[Saved data entries]
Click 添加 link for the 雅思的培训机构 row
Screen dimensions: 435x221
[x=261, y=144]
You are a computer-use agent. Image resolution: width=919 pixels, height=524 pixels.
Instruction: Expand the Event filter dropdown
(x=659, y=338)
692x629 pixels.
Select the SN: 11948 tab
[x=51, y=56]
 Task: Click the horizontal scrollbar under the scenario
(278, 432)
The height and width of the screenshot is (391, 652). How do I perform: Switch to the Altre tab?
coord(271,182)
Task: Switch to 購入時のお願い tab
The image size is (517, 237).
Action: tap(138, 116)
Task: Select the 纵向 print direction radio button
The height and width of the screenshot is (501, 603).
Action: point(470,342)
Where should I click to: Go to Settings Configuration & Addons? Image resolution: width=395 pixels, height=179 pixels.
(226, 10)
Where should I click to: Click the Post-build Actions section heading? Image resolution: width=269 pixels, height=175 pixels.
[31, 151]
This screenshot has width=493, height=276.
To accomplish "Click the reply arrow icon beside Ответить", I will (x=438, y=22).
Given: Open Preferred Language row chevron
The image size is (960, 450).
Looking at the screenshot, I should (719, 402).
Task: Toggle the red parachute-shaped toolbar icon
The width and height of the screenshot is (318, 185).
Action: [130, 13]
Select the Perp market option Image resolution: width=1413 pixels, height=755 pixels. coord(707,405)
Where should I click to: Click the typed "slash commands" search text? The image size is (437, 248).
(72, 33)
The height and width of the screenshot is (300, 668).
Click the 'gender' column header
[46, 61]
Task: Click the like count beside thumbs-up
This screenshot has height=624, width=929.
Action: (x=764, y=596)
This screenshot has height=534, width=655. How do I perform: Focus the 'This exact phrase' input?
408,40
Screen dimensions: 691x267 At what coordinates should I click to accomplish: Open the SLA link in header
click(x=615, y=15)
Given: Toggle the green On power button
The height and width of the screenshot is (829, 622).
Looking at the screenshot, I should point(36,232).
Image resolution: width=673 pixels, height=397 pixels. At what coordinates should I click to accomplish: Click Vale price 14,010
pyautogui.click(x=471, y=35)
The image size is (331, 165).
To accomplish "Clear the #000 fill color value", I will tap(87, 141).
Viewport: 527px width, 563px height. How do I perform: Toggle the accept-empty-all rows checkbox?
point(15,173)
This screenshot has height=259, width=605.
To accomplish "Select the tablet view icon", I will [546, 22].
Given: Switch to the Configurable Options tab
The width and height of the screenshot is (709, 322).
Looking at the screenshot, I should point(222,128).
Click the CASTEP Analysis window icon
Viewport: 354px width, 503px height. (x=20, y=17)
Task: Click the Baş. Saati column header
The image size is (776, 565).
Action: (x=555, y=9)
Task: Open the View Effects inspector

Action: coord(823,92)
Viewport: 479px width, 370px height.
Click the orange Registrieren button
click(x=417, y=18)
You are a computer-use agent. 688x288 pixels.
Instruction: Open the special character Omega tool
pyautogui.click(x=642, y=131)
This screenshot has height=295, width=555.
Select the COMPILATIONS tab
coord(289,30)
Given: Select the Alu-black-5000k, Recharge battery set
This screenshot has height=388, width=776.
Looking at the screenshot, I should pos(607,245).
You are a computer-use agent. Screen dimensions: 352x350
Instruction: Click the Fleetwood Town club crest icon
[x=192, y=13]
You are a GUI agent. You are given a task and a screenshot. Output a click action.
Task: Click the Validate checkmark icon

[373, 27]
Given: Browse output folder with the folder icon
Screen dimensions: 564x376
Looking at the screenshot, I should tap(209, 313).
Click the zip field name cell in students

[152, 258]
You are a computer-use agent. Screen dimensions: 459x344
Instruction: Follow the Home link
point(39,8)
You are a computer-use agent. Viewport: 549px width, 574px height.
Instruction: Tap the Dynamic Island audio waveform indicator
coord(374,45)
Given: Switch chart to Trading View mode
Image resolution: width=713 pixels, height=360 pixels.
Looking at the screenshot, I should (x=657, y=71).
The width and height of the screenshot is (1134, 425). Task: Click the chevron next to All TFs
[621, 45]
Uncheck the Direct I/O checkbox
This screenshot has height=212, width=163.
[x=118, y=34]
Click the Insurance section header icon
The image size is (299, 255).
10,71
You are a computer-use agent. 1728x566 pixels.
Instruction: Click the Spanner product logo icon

# WHAT YOU ARE ASKED TO DO
Write the records out precisely, omitting nothing.

# EXERCISE RESULT
Click 添加 link for the 雅思的培训机构 row
Screen dimensions: 435x221
[x=261, y=144]
You are a computer-use agent. Image resolution: width=919 pixels, height=524 pixels.
Instruction: Expand the Event filter dropdown
(x=659, y=338)
692x629 pixels.
Select the SN: 11948 tab
[x=51, y=56]
 Task: Click the horizontal scrollbar under the scenario
(278, 432)
The height and width of the screenshot is (391, 652). How do I perform: Switch to the Altre tab?
coord(271,182)
Task: Switch to 購入時のお願い tab
The image size is (517, 237).
Action: tap(138, 116)
Task: Select the 纵向 print direction radio button
The height and width of the screenshot is (501, 603).
Action: point(470,342)
Where should I click to: Go to Settings Configuration & Addons? Image resolution: width=395 pixels, height=179 pixels.
(226, 10)
Where should I click to: Click the Post-build Actions section heading? Image resolution: width=269 pixels, height=175 pixels.
[31, 151]
This screenshot has width=493, height=276.
To accomplish "Click the reply arrow icon beside Ответить", I will (x=438, y=22).
Given: Open Preferred Language row chevron
The image size is (960, 450).
Looking at the screenshot, I should (719, 402).
Task: Toggle the red parachute-shaped toolbar icon
The width and height of the screenshot is (318, 185).
Action: [130, 13]
Select the Perp market option Image resolution: width=1413 pixels, height=755 pixels. coord(707,405)
Where should I click to: Click the typed "slash commands" search text? The image size is (437, 248).
(72, 33)
The height and width of the screenshot is (300, 668).
Click the 'gender' column header
[46, 61]
Task: Click the like count beside thumbs-up
This screenshot has height=624, width=929.
Action: (x=764, y=596)
This screenshot has height=534, width=655. How do I perform: Focus the 'This exact phrase' input?
408,40
Screen dimensions: 691x267 At what coordinates should I click to accomplish: Open the SLA link in header
click(x=615, y=15)
Given: Toggle the green On power button
The height and width of the screenshot is (829, 622).
Looking at the screenshot, I should point(36,232).
Image resolution: width=673 pixels, height=397 pixels. At what coordinates should I click to accomplish: Click Vale price 14,010
pyautogui.click(x=471, y=35)
The image size is (331, 165).
To accomplish "Clear the #000 fill color value", I will tap(87, 141).
Viewport: 527px width, 563px height. How do I perform: Toggle the accept-empty-all rows checkbox?
point(15,173)
This screenshot has height=259, width=605.
To accomplish "Select the tablet view icon", I will [546, 22].
Given: Switch to the Configurable Options tab
The width and height of the screenshot is (709, 322).
Looking at the screenshot, I should point(222,128).
Click the CASTEP Analysis window icon
Viewport: 354px width, 503px height. (x=20, y=17)
Task: Click the Baş. Saati column header
The image size is (776, 565).
Action: (x=555, y=9)
Task: Open the View Effects inspector

Action: coord(823,92)
Viewport: 479px width, 370px height.
Click the orange Registrieren button
click(x=417, y=18)
You are a computer-use agent. 688x288 pixels.
Instruction: Open the special character Omega tool
pyautogui.click(x=642, y=131)
This screenshot has height=295, width=555.
Select the COMPILATIONS tab
coord(289,30)
Given: Select the Alu-black-5000k, Recharge battery set
This screenshot has height=388, width=776.
Looking at the screenshot, I should pos(607,245).
You are a computer-use agent. Screen dimensions: 352x350
Instruction: Click the Fleetwood Town club crest icon
[x=192, y=13]
You are a GUI agent. You are given a task and a screenshot. Output a click action.
Task: Click the Validate checkmark icon

[373, 27]
Given: Browse output folder with the folder icon
Screen dimensions: 564x376
Looking at the screenshot, I should tap(209, 313).
Click the zip field name cell in students

[152, 258]
You are a computer-use agent. Screen dimensions: 459x344
Instruction: Follow the Home link
point(39,8)
You are a computer-use agent. Viewport: 549px width, 574px height.
Instruction: Tap the Dynamic Island audio waveform indicator
coord(374,45)
Given: Switch chart to Trading View mode
Image resolution: width=713 pixels, height=360 pixels.
Looking at the screenshot, I should (x=657, y=71).
The width and height of the screenshot is (1134, 425). Task: Click the chevron next to All TFs
[621, 45]
Uncheck the Direct I/O checkbox
This screenshot has height=212, width=163.
[x=118, y=34]
Click the Insurance section header icon
The image size is (299, 255).
10,71
You are a computer-use agent. 1728x566 pixels.
Instruction: Click the Spanner product logo icon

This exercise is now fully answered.